– GETTY IMAGES/ISTOCKPHOTO / PALMIHELP – Archivo
MADRID 20 Mar. (EUROPA PRESS) –
The director of the One Oncology Madrid-Grupo Quirónsalud program and head of the Medical Oncology Service at Hospital Ruber Internacional, Enrique Grande, has highlighted that radiometabolic theragnosis represents one of the most relevant advances in recent years in the treatment of advanced prostate cancer and neuroendocrine tumors.
“It allows targeted therapies to be administered with great precision based on information previously obtained through advanced molecular imaging techniques such as PET-CT,” explained the specialist.
Thus, it indicates that patients with prostate and neuroendocrine tumors can benefit from this type of therapies that combine an accurate diagnosis with a targeted treatment with fewer side effects.
In this sense, Grande has detailed that One Oncology Madrid-Grupo Quirónsalud has worked to guarantee that all patients of the Quirónsalud group in Madrid who express certain markers in the PET-CT test can access this type of innovative treatments, especially those with metastatic prostate cancer in which conventional hormonal treatments are no longer effective.

____________

## PARTS OF THE EXERCISE
A) Answer these questions using the article about radiometabolic theragnosis:
(i) What position does Enrique Grande hold at Hospital Ruber Internacional?
(ii) Which imaging technique is given as an example of how the information used to target therapies is obtained?
(iii) Which patients does the article single out as especially able to access these treatments?
B) Write the next part of the article about radiometabolic theragnosis, picking up after its last sentence.
None of the rows are needed to complete the tasks on the article about radiometabolic theragnosis.

____________

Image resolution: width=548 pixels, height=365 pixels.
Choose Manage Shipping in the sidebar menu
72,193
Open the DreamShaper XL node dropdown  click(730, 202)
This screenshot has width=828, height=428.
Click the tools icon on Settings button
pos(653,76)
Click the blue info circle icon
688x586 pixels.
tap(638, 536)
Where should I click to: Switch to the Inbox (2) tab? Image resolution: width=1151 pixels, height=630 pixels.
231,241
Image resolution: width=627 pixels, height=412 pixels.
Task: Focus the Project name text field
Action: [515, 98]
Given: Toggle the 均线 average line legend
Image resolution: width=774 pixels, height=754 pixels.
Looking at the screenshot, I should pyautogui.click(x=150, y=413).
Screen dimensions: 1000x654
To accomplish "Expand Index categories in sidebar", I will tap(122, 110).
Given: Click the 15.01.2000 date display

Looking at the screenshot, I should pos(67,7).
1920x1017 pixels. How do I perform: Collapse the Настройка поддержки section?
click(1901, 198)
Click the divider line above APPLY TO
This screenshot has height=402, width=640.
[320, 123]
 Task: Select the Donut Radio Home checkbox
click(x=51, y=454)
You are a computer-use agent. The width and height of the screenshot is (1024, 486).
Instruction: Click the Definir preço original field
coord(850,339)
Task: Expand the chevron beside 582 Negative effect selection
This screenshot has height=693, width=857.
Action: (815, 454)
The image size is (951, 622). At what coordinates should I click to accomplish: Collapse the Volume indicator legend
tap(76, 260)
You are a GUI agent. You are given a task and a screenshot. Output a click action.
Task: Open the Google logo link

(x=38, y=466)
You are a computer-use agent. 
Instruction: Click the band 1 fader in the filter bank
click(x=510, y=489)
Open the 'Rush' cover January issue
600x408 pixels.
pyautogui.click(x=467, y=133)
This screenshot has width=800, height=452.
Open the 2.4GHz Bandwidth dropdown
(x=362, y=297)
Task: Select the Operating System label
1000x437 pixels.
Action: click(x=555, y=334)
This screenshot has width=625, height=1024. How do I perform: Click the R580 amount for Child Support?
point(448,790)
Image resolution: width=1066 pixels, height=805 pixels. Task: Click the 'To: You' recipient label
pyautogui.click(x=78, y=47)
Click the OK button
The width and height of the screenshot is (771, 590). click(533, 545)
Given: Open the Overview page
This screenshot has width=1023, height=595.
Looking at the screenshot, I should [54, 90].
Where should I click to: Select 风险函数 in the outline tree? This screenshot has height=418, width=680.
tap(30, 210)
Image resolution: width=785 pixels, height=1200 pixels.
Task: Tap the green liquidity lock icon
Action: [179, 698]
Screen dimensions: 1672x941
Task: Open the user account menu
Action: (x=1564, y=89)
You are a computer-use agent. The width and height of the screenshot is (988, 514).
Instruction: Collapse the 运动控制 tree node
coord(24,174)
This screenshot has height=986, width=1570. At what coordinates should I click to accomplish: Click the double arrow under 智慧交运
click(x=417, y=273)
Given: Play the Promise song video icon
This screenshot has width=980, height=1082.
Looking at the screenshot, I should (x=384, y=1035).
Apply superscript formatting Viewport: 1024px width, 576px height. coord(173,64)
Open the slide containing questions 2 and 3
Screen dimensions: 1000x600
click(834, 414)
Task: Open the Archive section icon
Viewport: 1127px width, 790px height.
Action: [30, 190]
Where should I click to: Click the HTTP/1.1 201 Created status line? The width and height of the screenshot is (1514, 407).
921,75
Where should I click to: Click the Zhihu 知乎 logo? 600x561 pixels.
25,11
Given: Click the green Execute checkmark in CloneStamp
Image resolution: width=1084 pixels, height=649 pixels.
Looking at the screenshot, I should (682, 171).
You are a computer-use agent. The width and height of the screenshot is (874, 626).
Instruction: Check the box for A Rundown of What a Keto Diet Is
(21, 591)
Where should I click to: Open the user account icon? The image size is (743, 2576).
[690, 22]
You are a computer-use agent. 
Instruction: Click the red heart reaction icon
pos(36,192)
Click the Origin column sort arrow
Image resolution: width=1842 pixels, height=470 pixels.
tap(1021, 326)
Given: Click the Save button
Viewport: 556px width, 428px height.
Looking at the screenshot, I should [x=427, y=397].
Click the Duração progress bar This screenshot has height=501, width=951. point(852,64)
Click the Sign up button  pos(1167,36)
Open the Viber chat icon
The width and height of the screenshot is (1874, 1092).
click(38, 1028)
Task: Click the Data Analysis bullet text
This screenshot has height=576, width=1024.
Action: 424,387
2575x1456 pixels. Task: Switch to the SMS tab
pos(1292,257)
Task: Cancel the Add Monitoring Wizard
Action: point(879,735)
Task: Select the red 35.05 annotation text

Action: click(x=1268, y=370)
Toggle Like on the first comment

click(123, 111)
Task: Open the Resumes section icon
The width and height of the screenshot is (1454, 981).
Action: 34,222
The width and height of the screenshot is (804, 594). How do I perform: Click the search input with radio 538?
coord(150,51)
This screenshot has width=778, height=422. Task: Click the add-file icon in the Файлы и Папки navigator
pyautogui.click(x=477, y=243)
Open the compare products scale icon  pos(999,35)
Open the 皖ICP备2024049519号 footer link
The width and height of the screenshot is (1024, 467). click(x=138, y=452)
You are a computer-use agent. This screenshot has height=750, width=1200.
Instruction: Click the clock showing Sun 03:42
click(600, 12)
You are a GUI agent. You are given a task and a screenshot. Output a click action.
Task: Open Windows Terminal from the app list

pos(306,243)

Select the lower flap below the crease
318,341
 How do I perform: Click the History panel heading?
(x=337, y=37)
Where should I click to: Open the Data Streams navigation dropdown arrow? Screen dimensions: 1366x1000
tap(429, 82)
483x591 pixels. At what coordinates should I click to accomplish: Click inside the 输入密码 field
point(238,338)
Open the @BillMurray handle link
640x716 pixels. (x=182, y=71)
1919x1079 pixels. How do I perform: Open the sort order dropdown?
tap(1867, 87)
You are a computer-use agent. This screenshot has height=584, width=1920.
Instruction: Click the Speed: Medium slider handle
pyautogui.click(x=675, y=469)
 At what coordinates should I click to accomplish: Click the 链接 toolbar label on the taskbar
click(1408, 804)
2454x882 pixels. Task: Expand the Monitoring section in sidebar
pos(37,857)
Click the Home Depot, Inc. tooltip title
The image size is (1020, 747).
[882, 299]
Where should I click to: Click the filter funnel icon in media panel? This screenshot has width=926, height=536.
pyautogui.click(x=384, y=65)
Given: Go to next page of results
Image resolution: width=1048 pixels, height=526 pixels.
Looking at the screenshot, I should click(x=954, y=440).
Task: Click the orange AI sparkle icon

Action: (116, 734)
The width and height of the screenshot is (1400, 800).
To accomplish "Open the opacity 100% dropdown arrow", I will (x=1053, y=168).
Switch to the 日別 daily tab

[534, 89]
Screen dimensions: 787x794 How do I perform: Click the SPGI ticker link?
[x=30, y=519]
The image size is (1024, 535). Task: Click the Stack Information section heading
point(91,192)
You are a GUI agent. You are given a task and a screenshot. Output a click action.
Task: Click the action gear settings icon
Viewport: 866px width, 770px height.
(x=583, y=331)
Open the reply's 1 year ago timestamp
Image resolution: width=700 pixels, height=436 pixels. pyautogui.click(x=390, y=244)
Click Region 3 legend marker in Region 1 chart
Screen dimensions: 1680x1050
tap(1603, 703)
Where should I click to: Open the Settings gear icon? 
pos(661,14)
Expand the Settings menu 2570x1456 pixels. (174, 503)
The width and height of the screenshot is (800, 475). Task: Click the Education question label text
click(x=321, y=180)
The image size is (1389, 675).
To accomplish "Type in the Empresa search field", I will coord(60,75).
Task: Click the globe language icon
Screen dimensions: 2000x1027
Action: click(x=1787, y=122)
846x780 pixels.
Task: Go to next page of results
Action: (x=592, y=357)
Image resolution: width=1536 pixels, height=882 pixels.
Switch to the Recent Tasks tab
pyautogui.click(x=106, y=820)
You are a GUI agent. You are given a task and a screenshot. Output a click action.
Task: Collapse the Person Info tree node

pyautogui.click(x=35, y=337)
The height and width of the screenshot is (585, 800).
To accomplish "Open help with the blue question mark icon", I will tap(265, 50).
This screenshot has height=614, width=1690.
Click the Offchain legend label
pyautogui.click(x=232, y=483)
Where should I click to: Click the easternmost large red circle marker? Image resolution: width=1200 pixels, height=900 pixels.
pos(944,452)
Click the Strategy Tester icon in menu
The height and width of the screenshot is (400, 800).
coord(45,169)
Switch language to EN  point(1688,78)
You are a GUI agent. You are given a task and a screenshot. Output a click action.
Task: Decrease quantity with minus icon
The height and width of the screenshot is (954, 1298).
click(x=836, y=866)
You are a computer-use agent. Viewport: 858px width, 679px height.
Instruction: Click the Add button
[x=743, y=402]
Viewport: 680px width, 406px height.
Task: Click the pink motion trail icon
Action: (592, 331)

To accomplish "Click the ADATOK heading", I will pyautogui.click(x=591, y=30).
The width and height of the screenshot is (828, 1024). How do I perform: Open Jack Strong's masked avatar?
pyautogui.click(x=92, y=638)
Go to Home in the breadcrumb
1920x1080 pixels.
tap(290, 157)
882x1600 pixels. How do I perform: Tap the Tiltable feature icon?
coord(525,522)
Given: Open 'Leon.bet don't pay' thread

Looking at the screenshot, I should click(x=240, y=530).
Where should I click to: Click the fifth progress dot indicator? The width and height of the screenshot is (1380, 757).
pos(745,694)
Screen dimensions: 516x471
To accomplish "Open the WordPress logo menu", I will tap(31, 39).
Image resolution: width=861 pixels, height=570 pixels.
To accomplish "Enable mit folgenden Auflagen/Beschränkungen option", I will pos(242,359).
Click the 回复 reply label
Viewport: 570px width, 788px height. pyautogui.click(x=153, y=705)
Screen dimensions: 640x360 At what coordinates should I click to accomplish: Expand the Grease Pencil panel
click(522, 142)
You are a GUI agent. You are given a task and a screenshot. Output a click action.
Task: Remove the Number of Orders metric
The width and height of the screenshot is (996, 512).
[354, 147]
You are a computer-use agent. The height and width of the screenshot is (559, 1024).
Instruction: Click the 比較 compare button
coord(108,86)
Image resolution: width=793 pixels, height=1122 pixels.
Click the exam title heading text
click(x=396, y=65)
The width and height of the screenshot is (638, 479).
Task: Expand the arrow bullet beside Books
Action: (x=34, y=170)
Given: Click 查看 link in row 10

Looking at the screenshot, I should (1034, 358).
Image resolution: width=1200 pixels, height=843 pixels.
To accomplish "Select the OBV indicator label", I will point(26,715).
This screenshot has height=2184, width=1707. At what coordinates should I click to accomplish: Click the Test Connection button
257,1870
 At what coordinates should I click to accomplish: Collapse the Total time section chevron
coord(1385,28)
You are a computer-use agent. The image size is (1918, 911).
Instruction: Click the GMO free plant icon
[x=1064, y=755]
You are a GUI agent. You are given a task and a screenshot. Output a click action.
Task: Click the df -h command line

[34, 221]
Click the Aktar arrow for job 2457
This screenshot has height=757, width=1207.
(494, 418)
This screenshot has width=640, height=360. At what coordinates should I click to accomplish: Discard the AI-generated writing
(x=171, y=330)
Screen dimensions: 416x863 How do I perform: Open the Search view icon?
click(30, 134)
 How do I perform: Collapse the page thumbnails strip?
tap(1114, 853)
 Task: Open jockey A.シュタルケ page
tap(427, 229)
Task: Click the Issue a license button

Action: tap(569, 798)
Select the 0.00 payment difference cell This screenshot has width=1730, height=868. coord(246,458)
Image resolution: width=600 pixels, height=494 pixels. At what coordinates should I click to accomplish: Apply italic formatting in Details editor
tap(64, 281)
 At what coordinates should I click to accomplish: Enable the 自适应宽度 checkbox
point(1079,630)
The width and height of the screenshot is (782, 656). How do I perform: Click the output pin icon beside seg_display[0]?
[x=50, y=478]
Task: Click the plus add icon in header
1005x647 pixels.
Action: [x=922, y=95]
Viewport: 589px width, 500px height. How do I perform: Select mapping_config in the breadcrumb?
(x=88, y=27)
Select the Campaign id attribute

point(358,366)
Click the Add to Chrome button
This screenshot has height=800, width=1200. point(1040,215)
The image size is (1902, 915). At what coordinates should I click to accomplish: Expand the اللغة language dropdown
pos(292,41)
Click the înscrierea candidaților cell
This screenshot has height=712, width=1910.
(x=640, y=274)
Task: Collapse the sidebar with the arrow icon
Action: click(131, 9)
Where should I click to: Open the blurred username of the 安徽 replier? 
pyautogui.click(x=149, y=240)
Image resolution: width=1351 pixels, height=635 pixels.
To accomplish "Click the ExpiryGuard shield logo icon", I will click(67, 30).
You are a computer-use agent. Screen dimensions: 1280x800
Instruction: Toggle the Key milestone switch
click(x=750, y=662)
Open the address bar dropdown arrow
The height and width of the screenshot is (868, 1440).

____________

## ANSWERS FOR EACH ITEM
A)
(i) He is head of the Medical Oncology Service.
(ii) PET-CT.
(iii) Patients with metastatic prostate cancer in whom conventional hormonal treatments are no longer effective.

B)
Furthermore, he emphasizes that this approach offers important clinical advantages: “On the one hand, in many cases it represents an alternative to traditional chemotherapy, which usually generates great concern in patients; on the other, it allows us to better select those patients with a greater probability of responding thanks to the information provided by PSMA PET-CT.”
Quirónsalud’s private hospitals in Madrid have three PET-CT and two SPECT-CT machines, as well as facilities for the in-hospital administration of these radiometabolic treatments, and can treat up to 500 patients per year. “In our hospital network we have two specific rooms for theragnosis that meet the requirements demanded by the Nuclear Safety Council for the administration of radiometabolic therapy, leading those existing in the private sector of the Community of Madrid,” reported Antonio Maldonado, head of the Nuclear Medicine Service at the Quirónsalud Madrid University Hospital and La Luz University Hospital.